Introduction: https://software.intel.com/content/www/us/en/develop/articles/introduction-to-gen-assembly.html
Detailed documentation: https://01.org/linuxgraphics/documentation
OpenCL kernel
__kernel void vector_add(__global const float *a, __global const float *b, __global float *c)
{
int id = get_global_id(0);
c[id] = a[id] + b[id];
}
The Compute Runtime (NEO) contains an offload compiler (ocloc).

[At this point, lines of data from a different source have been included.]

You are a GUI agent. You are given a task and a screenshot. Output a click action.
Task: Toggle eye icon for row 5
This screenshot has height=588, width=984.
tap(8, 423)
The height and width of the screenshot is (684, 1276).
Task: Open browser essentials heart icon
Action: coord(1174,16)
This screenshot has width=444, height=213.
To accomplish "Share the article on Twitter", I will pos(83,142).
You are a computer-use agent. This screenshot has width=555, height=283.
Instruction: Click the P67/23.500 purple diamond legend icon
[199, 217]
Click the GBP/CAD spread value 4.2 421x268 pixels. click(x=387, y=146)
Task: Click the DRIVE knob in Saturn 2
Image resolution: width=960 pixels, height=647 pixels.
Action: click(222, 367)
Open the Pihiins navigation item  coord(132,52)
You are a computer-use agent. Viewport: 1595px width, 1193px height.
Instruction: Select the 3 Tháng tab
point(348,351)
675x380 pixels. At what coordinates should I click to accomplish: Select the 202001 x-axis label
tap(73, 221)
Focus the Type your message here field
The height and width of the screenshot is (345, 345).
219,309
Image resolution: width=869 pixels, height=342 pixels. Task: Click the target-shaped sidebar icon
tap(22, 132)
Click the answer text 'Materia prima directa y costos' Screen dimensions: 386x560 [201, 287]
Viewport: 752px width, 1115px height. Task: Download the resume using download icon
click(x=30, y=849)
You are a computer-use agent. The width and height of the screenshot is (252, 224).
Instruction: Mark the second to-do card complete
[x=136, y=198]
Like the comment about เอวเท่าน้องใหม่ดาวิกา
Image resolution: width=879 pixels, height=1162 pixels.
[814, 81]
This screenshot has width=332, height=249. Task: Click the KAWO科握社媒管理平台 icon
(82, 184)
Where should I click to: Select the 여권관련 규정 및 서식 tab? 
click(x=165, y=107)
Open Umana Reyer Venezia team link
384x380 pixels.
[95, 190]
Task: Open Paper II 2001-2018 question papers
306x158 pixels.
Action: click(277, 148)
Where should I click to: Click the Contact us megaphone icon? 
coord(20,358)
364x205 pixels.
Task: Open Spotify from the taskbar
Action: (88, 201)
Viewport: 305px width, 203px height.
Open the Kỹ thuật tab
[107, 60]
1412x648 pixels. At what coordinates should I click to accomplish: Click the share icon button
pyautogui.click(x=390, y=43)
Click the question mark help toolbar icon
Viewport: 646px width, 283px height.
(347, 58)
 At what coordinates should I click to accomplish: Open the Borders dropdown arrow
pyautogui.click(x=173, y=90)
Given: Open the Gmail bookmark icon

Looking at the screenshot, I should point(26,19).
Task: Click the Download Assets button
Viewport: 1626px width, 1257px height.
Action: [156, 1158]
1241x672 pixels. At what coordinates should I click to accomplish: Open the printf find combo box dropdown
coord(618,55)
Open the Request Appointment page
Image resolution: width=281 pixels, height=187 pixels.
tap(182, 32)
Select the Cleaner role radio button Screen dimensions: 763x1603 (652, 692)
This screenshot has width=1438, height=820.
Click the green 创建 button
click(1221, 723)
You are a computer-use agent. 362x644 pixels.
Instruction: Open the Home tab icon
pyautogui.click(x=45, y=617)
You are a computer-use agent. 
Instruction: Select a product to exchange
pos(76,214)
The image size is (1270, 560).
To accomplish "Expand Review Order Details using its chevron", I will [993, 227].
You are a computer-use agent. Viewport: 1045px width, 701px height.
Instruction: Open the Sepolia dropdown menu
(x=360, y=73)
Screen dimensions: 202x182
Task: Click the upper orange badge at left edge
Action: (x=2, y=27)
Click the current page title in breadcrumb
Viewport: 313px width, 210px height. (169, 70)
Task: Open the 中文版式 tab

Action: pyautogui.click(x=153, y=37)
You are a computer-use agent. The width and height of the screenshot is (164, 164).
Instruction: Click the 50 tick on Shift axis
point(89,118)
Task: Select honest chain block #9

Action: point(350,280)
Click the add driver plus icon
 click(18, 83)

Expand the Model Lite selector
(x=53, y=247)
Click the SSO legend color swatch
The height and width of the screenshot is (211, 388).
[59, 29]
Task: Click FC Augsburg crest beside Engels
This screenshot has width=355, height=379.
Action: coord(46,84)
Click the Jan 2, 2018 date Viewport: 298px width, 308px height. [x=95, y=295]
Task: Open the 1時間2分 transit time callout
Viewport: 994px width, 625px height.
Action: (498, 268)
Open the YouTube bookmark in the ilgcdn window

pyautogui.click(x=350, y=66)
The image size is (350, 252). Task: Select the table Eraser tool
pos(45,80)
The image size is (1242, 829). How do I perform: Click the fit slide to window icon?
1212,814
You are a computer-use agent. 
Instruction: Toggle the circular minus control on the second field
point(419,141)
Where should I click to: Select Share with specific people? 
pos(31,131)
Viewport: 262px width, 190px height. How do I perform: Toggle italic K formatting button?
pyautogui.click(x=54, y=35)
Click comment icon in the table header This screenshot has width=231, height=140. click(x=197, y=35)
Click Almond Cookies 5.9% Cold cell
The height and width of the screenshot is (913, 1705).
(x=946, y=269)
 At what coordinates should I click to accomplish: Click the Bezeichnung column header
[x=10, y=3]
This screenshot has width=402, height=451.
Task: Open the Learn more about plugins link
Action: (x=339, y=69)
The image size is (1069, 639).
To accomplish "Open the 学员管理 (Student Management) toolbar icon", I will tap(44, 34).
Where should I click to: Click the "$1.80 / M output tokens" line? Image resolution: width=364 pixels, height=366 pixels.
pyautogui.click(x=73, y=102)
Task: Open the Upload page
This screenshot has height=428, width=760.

To get an assembly listing, it appears the OpenCL kernel first should be compiled, then disassembled.
The compile step:
ocloc -file kernel_vector_add.cl -device cfl
This creates three files with .bin, .gen, and .spv suffixes.
Now disassembly:
ocloc disasm -device cfl -file kernel_vector_add_Gen9core.bin
By default the output is in a directory named dump. The vector_add_KernelHeap.asm file is
L0:
(W) mov (8|M0) r3.0<1>:ud r0.0<1;1,0>:ud
(W) or (1|M0) cr0.0<1>:ud cr0.0<0;1,0>:ud 0x4C0:uw {Switch}
(W) mul (1|M0) r6.0<1>:d r9.1<0;1,0>:d r3.1<0;1,0>:d
(W) mov (8|M0) r127.0<1>:ud r3.0<8;8,1>:ud {Compacted}
add (16|M0) r4.0<1>:d r6.0<0;1,0>:d r1.0<16;16,1>:uw
add (16|M16) r10.0<1>:d r6.0<0;1,0>:d r2.0<16;16,1>:uw
add (16|M0) r4.0<1>:d r4.0<8;8,1>:d r7.0<0;1,0>:d {Compacted}
add (16|M16) r10.0<1>:d r10.0<8;8,1>:d r7.0<0;1,0>:d
shl (16|M0) r12.0<1>:d r4.0<8;8,1>:d 2:w
shl (16|M16) r14.0<1>:d r10.0<8;8,1>:d 2:w
add (16|M0) r16.0<1>:d r12.0<8;8,1>:d r8.6<0;1,0>:d {Compacted}
add (16|M0) r24.0<1>:d r12.0<8;8,1>:d r8.7<0;1,0>:d {Compacted}
add (16|M16) r18.0<1>:d r14.0<8;8,1>:d r8.6<0;1,0>:d
add (16|M16) r26.0<1>:d r14.0<8;8,1>:d r8.7<0;1,0>:d
send (16|M0) r20:w r16 0xC 0x04205E00 // wr:2+0, rd:2; hdc.dc1; untyped surface read with x
add (16|M0) r32.0<1>:d r12.0<8;8,1>:d r9.0<0;1,0>:d {Compacted}
send (16|M0) r28:w r24 0xC 0x04205E01 // wr:2+0, rd:2; hdc.dc1; untyped surface read with x
send (16|M16) r22:w r18 0xC 0x04205E00 // wr:2+0, rd:2; hdc.dc1; untyped surface read with x
send (16|M16) r30:w r26 0xC 0x04205E01 // wr:2+0, rd:2; hdc.dc1; untyped surface read with x
add (16|M16) r34.0<1>:d r14.0<8;8,1>:d r9.0<0;1,0>:d
add (16|M0) r20.0<1>:f r20.0<8;8,1>:f r28.0<8;8,1>:f {Compacted}
add (16|M16) r22.0<1>:f r22.0<8;8,1>:f r30.0<8;8,1>:f
sends (16|M0) null:w r32 r20 0x8C 0x04025E02 // wr:2+2, rd:0; hdc.dc1; untyped surface write with x
sends (16|M16) null:w r34 r22 0x8C 0x04025E02 // wr:2+2, rd:0; hdc.dc1; untyped surface write with x
(W) send (8|M0) null r127 0x27 0x02000010 {EOT} // wr:1+0, rd:0; spawner; end of thread
L352:
The Compute Runtime https://github.com/intel/compute-runtime provides services for OpenCL and Level Zero. Level Zero is the base interface for oneApi.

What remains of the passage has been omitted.